Make here a grid that contains (too many!) links holding values for loss. We’re only going to use the first 4 links, but illustrates the use of the grid for link input.

>>> mg = RasterModelGrid((3, 3))
>>> _ = mg.add_zeros("node", "surface_water__discharge_loss", dtype=float)
>>> lossy = mg.add_ones("lossy", at="link", dtype=float)
>>> lossy *= 0.5
>>> def lossfunc(Qw, dummyn, linkID, grid):
...     return grid.at_link["lossy"][linkID] * Qw
...
>>> a, q = find_drainage_area_and_discharge_to_n_lossy(s, r, l, p, lossfunc, mg)
>>> a
array([1. , 2.7, 1.5, 4. ])
>>> q
array([1.  , 1.75, 1.25, 2.  ])
>>> np.allclose(mg.at_node["surface_water__discharge_loss"][:3], 0.5 * q[:3])
True

Note by definition no loss is occuring at the outlet node, as there are no nodes downstream.

Final example of total transmission loss:

>>> def lossfunc(Qw, dummyn, dummyl, dummygrid):
...     return Qw - 100.0  # huge loss
...
>>> a, q = find_drainage_area_and_discharge_to_n_lossy(s, r, l, p, lossfunc, mg)
>>> a
array([1. , 2.7, 1.5, 4. ])
>>> q
array([1., 1., 1., 1.])
flow_accumulation_to_n(receiver_nodes, receiver_proportions, node_cell_area=1.0, runoff_rate=1.0, boundary_nodes=None)[source]

Calculate drainage area and (steady) discharge.
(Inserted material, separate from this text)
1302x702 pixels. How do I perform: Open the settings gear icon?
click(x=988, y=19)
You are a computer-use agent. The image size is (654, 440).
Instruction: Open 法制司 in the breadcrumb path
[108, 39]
Calculates and returns the drainage area and (steady) discharge at each node, along with a downstream-to-upstream ordered list (array) of node IDs.

Examples

>>> import numpy as np
>>> from landlab.components.flow_accum.flow_accum_to_n import flow_accumulation_to_n
>>> r = np.array(
...     [
...         [1, 2],
...         [4, 5],
...         [1, 5],
...         [6, 2],
...         [4, -1],
...         [4, -1],
...         [5, 7],
...         [4, 5],
...         [6, 7],
...         [7, 8],
...     ]
... )
>>> p = np.array(
...     [
...         [0.6, 0.4],
...         [0.85, 0.15],
...         [0.65, 0.35],
...         [0.9, 0.1],
...         [1.0, 0.0],
...         [1.0, 0.0],
...         [0.75, 0.25],
...         [0.55, 0.45],
...         [0.8, 0.2],
...         [0.95, 0.05],
...     ]
... )
>>> a, q, s = flow_accumulation_to_n(r, p)
>>> a.round(4)
array([  1.    ,   2.575 ,   1.5   ,   1.    ,  10.    ,   5.2465,
         2.74  ,   2.845 ,   1.05  ,   1.    ])
>>> q.round(4)
array([  1.    ,   2.575 ,   1.5   ,   1.    ,  10.    ,   5.2465,
         2.74  ,   2.845 ,   1.05  ,   1.    ])
>>> s[0] == 4
True
>>> s[1] == 5
True
>>> s[9] == 9
True
>>> len(set([1, 7]) - set(s[2:4]))
0
>>> len(set([2, 6]) - set(s[4:6]))
0
>>> len(set([0, 3, 8]) - set(s[6:9]))
0
make_ordered_node_array_to_n(receiver_nodes, receiver_proportion, nd=None, delta=None, D=None)[source]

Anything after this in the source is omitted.